Aim: Reproduce the listing word for word, starting at the line that contains "The height and" and ending at the line that contains "Looking at the", both lines included. Leave the pictures out of your answer.

Dataset extract:
☆ ☆ ☆

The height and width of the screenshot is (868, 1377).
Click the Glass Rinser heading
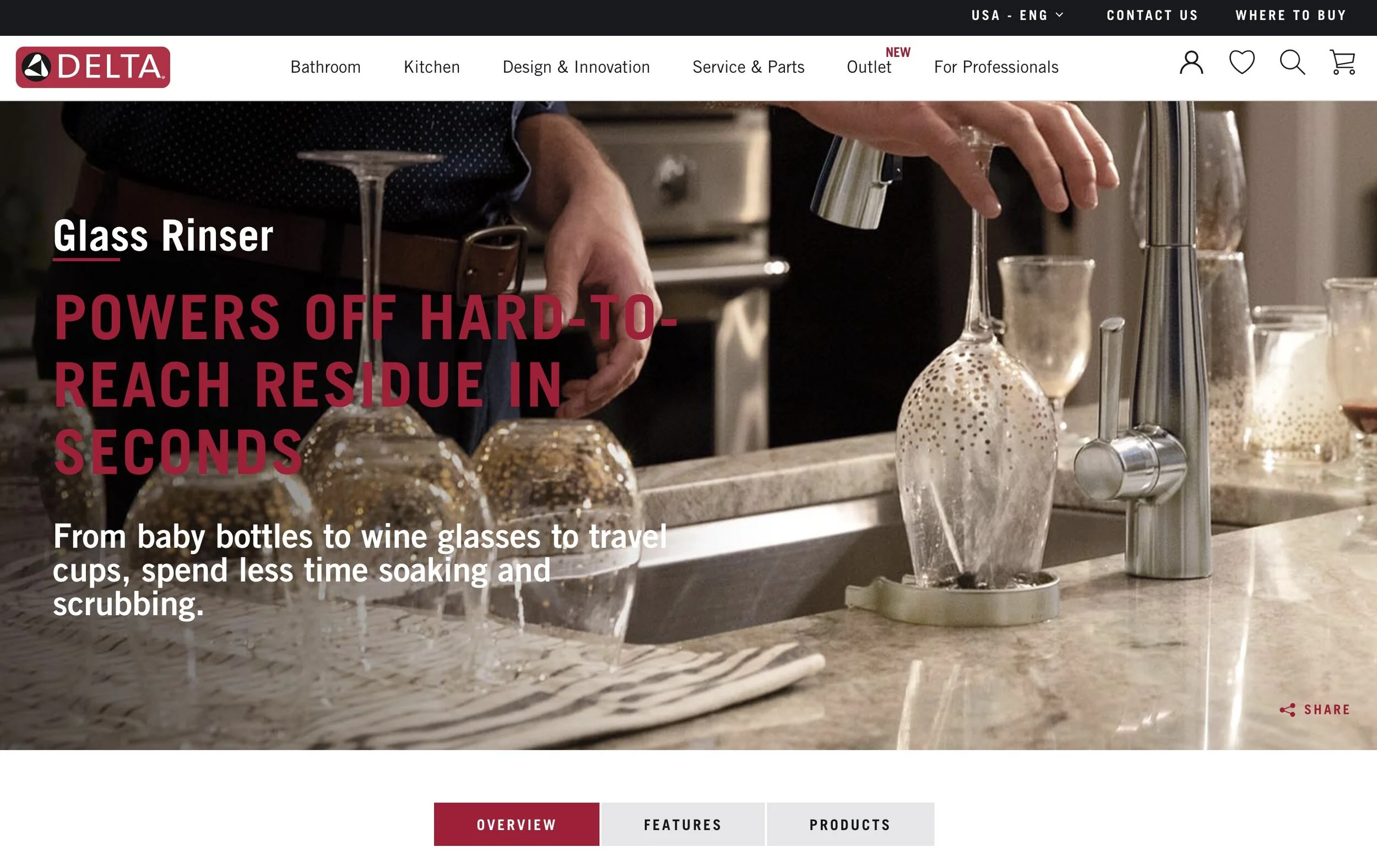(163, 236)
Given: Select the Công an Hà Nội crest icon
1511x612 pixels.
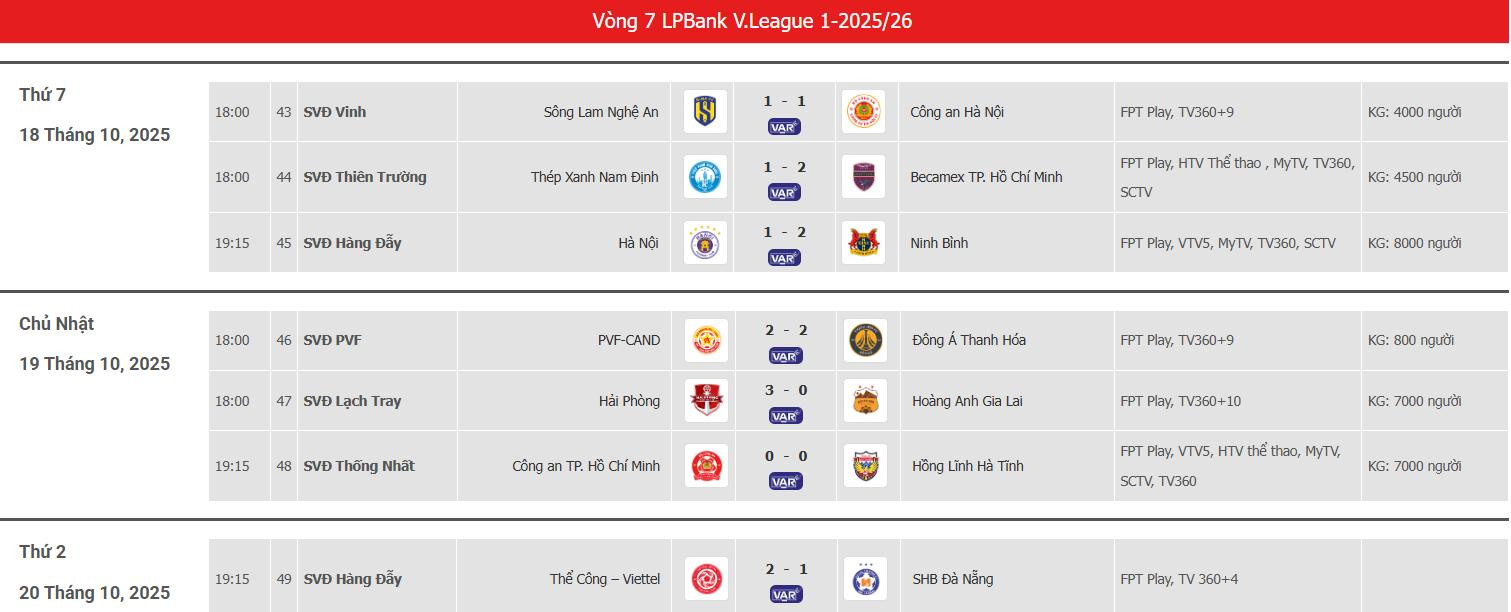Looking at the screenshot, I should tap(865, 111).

☆ ☆ ☆

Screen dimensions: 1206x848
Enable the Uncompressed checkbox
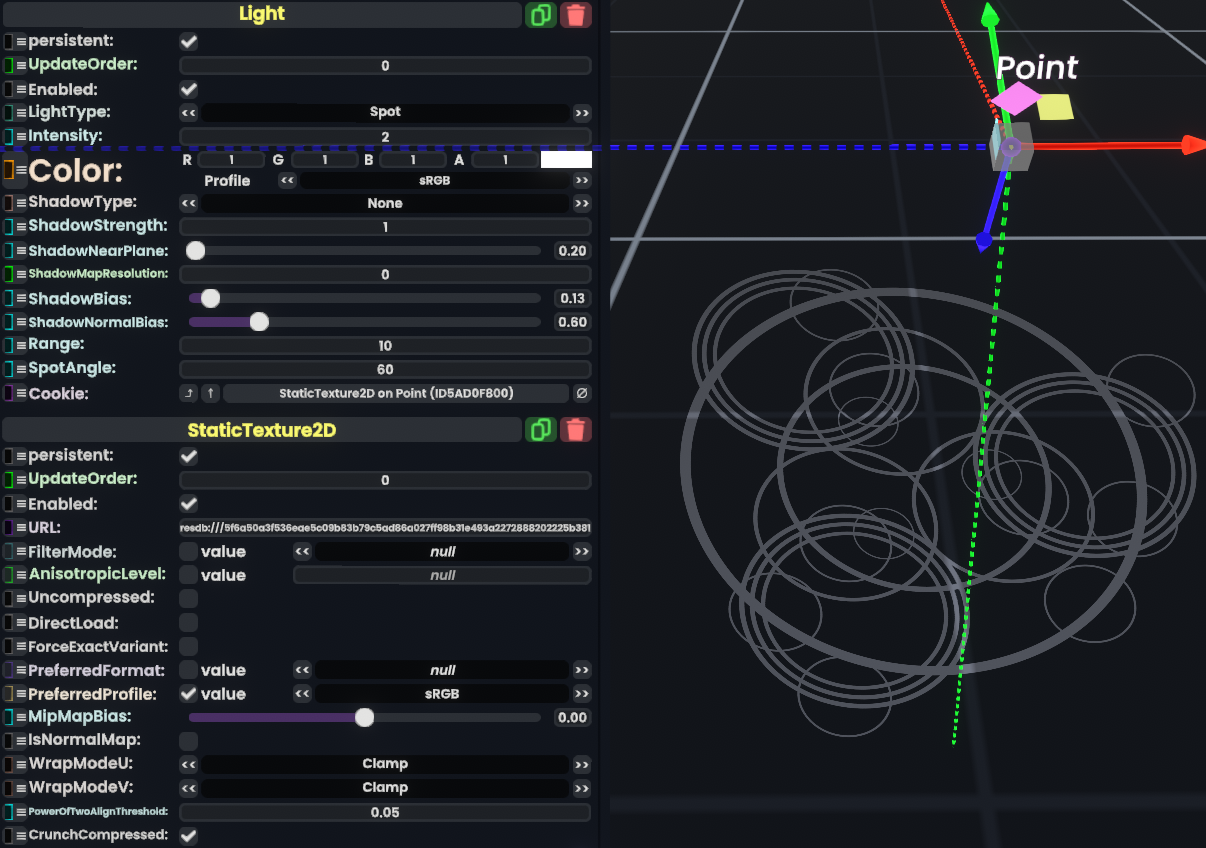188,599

☆ ☆ ☆

In response:
The height and width of the screenshot is (868, 1377).
Click the Glass Rinser heading
(163, 236)
Given: Select the Công an Hà Nội crest icon
1511x612 pixels.
Looking at the screenshot, I should tap(865, 111).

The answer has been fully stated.